If the adage that a picture is worth a thousand words is true, this chunky volume about different kinds of modern love proves it. Twenty-three photo essays are prefaced with the briefest of introductions. Deanna Dikeman tells her story of visits to her ageing parents, starting with them both waving her goodbye, then just her mother waving, and finally she takes a photograph of an empty driveway. Hilary Gauld shoots several couples with Down’s syndrome in black and white, and shows us that “love is a human emotion that knows no boundaries”, while Ed Templeton’s series of snogging teenage couples expresses all the exuberant passion of young lust. Other stories show the love between siblings, between people and their pets, between mothers and their babies, and I was moved to tears by Marna Clarke’s pictures of her with her late-life partner, as she chronicles the ravages of time on both their bodies with rare poignancy.

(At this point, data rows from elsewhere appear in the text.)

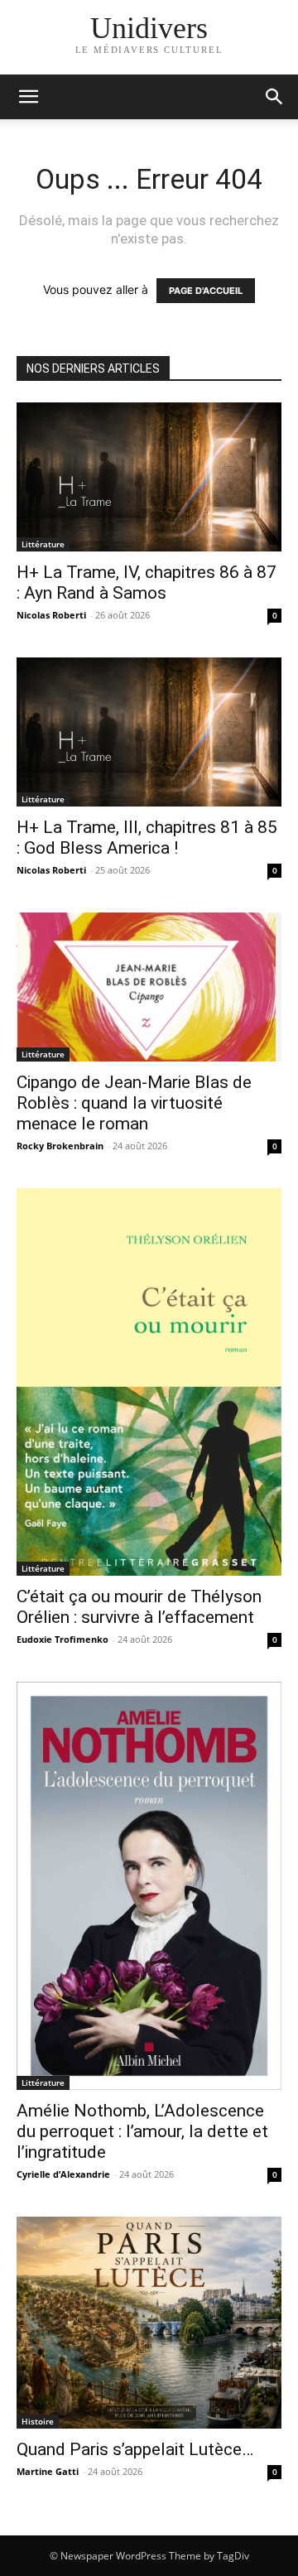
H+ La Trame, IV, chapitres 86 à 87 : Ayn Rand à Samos (146, 582)
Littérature (43, 544)
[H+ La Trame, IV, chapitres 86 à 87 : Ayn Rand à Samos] (149, 476)
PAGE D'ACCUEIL (206, 290)
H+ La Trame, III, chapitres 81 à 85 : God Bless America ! (147, 837)
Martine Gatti (48, 2471)
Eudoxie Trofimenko (62, 1639)
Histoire (38, 2421)
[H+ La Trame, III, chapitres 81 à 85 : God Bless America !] (149, 732)
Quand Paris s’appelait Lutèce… (135, 2449)
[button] (275, 97)
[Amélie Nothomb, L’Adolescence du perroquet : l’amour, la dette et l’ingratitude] (149, 1885)
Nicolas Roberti (51, 615)
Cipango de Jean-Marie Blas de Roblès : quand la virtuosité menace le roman (134, 1103)
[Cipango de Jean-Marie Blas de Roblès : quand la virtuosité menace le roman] (149, 987)
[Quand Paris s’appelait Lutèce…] (149, 2323)
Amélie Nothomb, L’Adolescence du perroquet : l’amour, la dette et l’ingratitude (142, 2131)
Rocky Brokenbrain (60, 1145)
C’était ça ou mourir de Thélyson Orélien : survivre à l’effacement (139, 1607)
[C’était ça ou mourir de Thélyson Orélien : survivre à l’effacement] (149, 1382)
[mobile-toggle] (28, 97)
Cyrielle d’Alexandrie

A Table Full of Love by Skye McAlpine

Depressed by the lack of convivial meals with friends and family enforced by lockdown, Skye McAlpine decided to carry on cooking and deliver her homemade goodies in care packages to her loved ones’ doorsteps instead. This was the inspiration behind her new book, which is divided thematically under chapter headings such as comfort, nourish and seduce, rather than the more common headings such as starters and mains, meat and veg, summer and winter and so on. It’s her third and most personal volume, packed with recipes that evoke sentiment as much if not more than hunger. Cooking is her language of love, a way of cherishing her nearest and dearest. From her mother’s buttery scrambled eggs and her father’s raisins in grappa to ‘A Very Sexy Cocktail’ (prosecco, campari and pomegranate juice) and birthday cake (she has several recipes) it’s a deliciously mixed and inspiring bag, with photographs to drool for.